(TO DO)
a) In the article below on Spokane County election results, which council member will Jonathan Bingle replace?
b) Continue the article on Spokane County election results from its last line.
(Beginning of TEXT SEGMENT)
No matter which side of the ideological spectrum you consider yourself on, there was enough in Tuesday’s Spokane County election results to be happy – and concerned – about.

Two incumbents appeared capable of defeat on the Spokane Valley City Council. A candidate with strong financial backing from the same political interests that backed Mayor Nadine Woodward’s campaign two years ago was coming up short against a young progressive challenger in northwest Spokane. And school board races, sometimes twisted by complicated write-in candidacies, offered wins for both those pushing for equality efforts in the schools and those pushing back on mask mandates and curricula dealing with race.

In northwest Spokane, voters gave an early edge to Zack Zappone over Mike Lish. Lish had drawn considerable support from a political action committee representing local Realtors. Zappone, meeting with other progressive candidates at the Ruby River Hotel in downtown Spokane, declared his lead a win for working families in Spokane.

City Councilwoman Betsy Wilkerson, who was running unopposed, called Zappone’s lead, and the election of two progressive-leaning candidates on the Spokane Public Schools Board of Directors, a victory for their values.

“We are in a very happy, happy place right now,” Wilkerson said.

If Zappone hangs on and defeats Lish, he’ll replace City Councilwoman Candace Mumm, who was term-limited.

Spokane conservatives, gathering at the Davenport Hotel, had a victory to declare in northeast Spokane. Jonathan Bingle, who ran an unsuccessful campaign for mayor two years ago, will replace Councilwoman Kate Burke, who used her position to advocate for homeless persons in town and other marginalized groups.

Two incumbent Spokane Valley City Council members on both sides of the political divide were on the verge of losing their seats in Spokane Valley. Councilwoman Linda (Hatcher) Thompson, one of the council’s most liberal members, and Councilman Rod Higgins, one of the most conservative members, were trailing in early returns, to Laura Padden and James “JJ” Johnson, respectively.

Laura Padden is leading in her race against incumbent Spokane Valley City Councilwoman Linda Thompson.  (Molly Quinn)
Laura Padden is leading in her race against incumbent Spokane Valley City Councilwoman Linda Thompson. (Molly Quinn)
(End of TEXT SEGMENT)
(Beginning of ENTRIES SHOWN)
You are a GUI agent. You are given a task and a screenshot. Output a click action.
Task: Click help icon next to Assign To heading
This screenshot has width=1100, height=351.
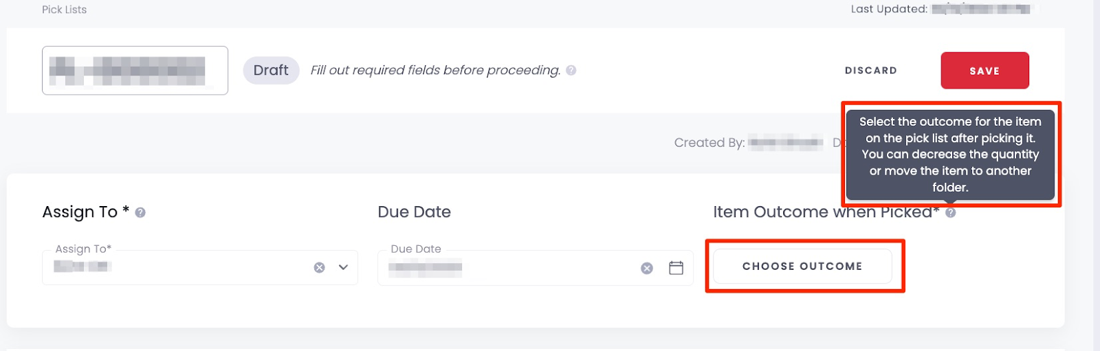[140, 213]
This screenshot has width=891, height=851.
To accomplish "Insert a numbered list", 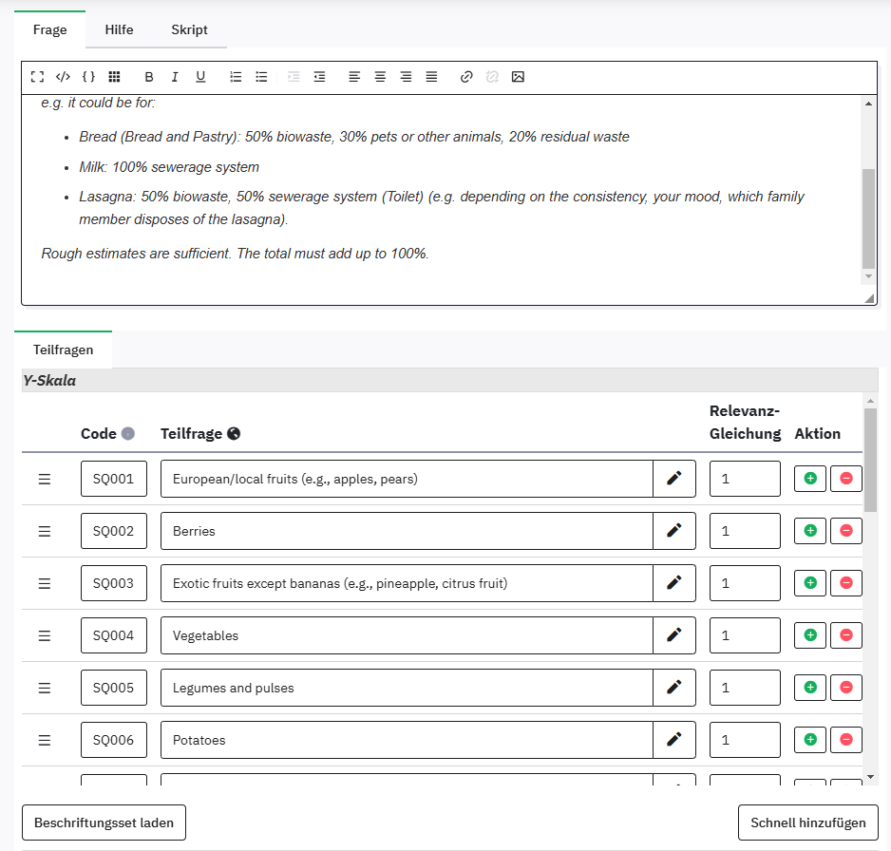I will pyautogui.click(x=236, y=77).
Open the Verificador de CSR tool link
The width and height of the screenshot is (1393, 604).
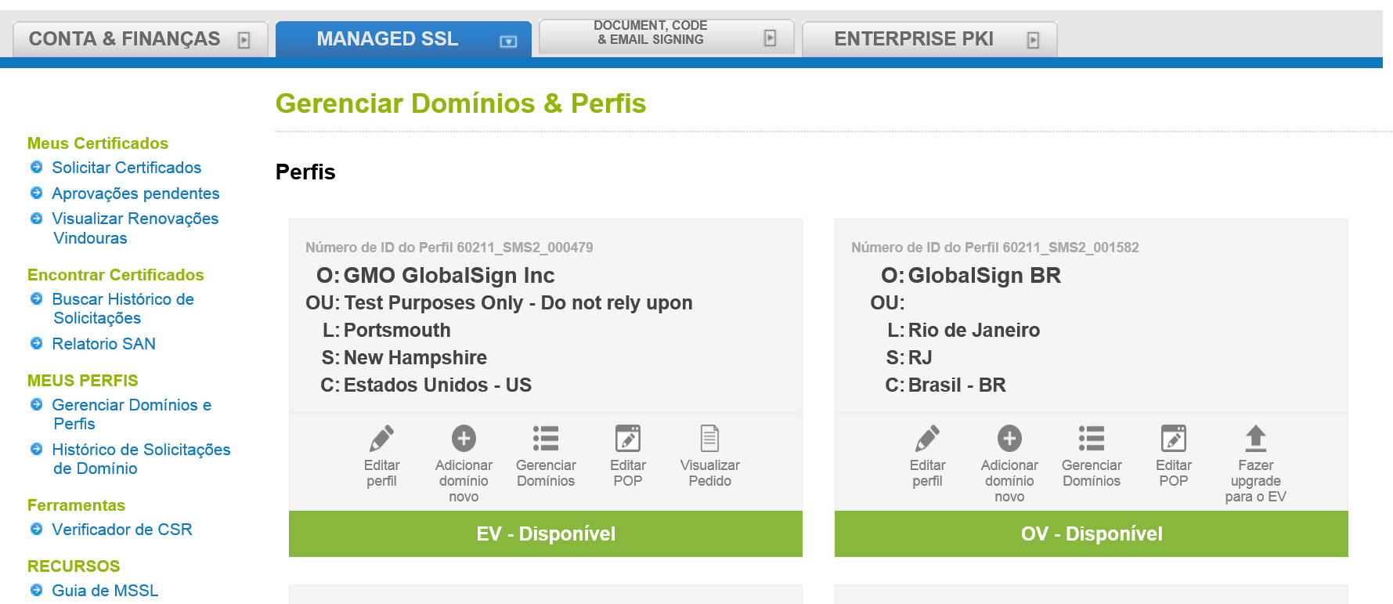tap(121, 530)
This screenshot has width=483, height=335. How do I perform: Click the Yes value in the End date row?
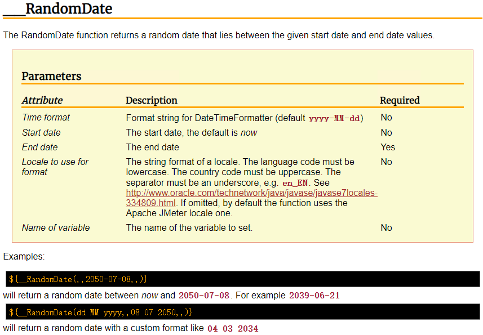(388, 148)
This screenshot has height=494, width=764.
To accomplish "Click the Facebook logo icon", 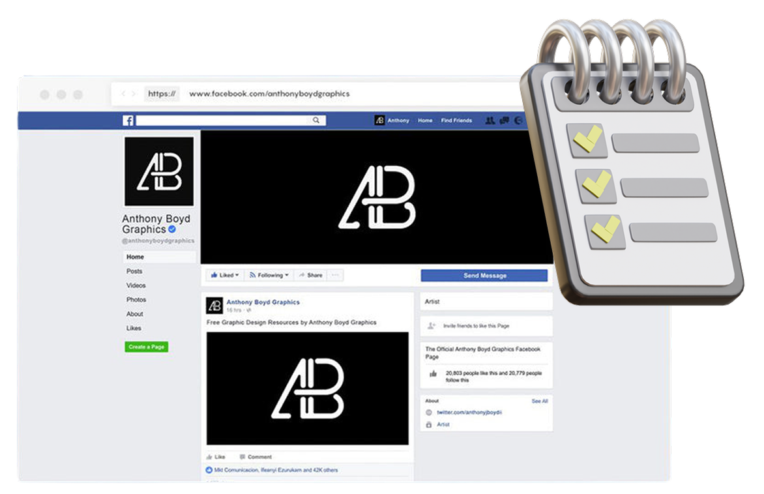I will tap(128, 121).
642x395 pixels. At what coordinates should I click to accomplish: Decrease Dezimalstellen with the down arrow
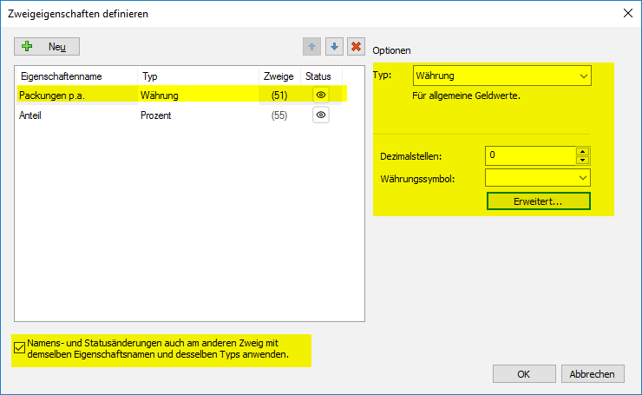point(583,160)
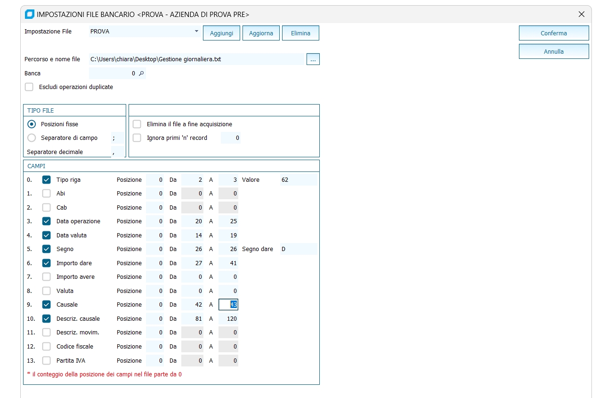This screenshot has width=599, height=398.
Task: Enable the Importo avere field checkbox
Action: (47, 277)
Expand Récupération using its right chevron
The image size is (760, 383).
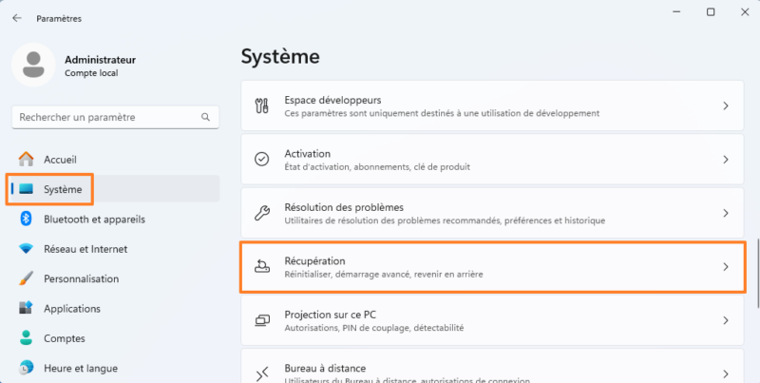[x=726, y=267]
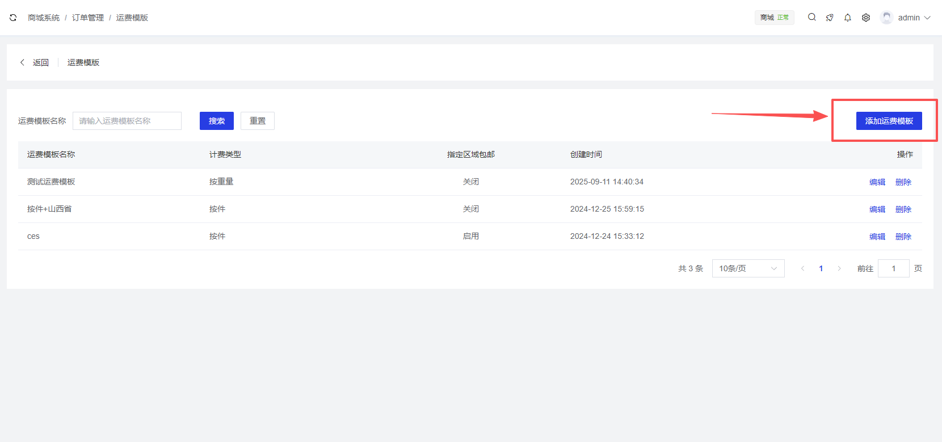The width and height of the screenshot is (942, 442).
Task: Click the rocket icon in the header
Action: tap(830, 18)
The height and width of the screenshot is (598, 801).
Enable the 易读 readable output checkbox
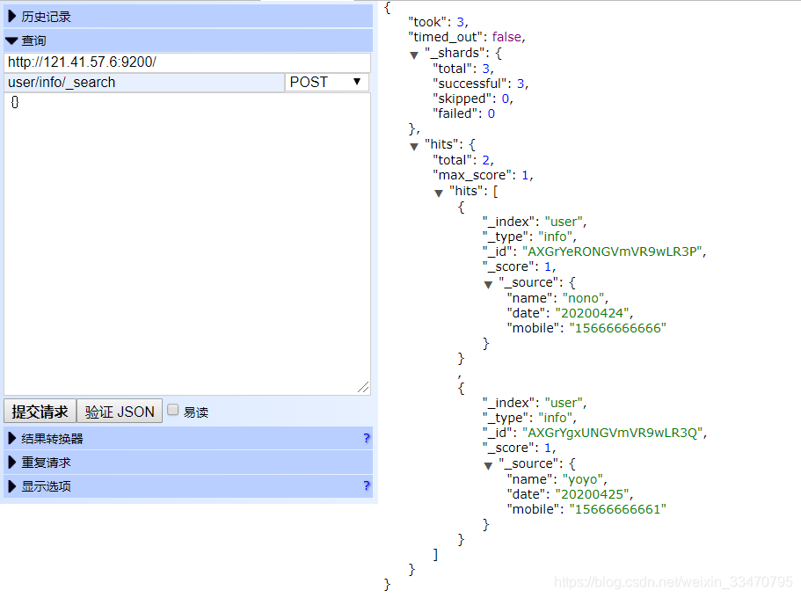tap(172, 411)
(End of ENTRIES SHOWN)
(SOLVED TASKS)
a) Councilwoman Kate Burke.

b)
Meanwhile, incumbent Spokane Valley council members Ben Wick and Pamela Haley both earned re-election against Wayne and Brandon Fenton, bar owners who’d been critical of the state’s COVID-19 response.

“I’ve never seen people as engaged in an election, and right at the door,” said Padden, who joined Higgins and Haley at a gathering at O’Doherty’s Irish Pub & BBQ to watch returns. “They have concerns, and that’s good; people should be concerned about what’s going on right now.”

Melissa Bedford, 35, and Riley Smith, 23, had comfortable leads for the Spokane Public Schools board races. Both had backing from local and state Democratic groups.

“This is our community’s dream to make sure our values are represented,” said Smith, who joined the progressives at the Ruby River Hotel.

Riley Smith won a seat on the Spokane School Board with strong support in central Spokane. His opponent, Kata Dean, did well outside central Spokane.  (Molly Quinn)
Riley Smith won a seat on the Spokane School Board with strong support in central Spokane. His opponent, Kata Dean, did well outside central Spokane. (Molly Quinn)

Meanwhile, Mead voters gave an initial lead to BrieAnne Gray, who’d raised popular conservative concerns about masks and critical race theory in her contest against incumbent Carmen Green. The race, like many after an initial tally Tuesday evening, was too close to call, with 258 votes separating the candidates out of more than 10,000 cast.

The contest in Cheney for City Council position No. 3, between Jacquelyn Belock and Mark Posthuma, was separated by just one vote Tuesday evening, out of more than 900 cast.

Turnout in Spokane County was slightly ahead of recent off-year municipal elections, with 28% of ballots returned as of Tuesday afternoon. Final turnout in races in the 2017 contest was 34.3%, and in 2013 it was 43.3%.

Final election results will be certified by the county Nov. 23.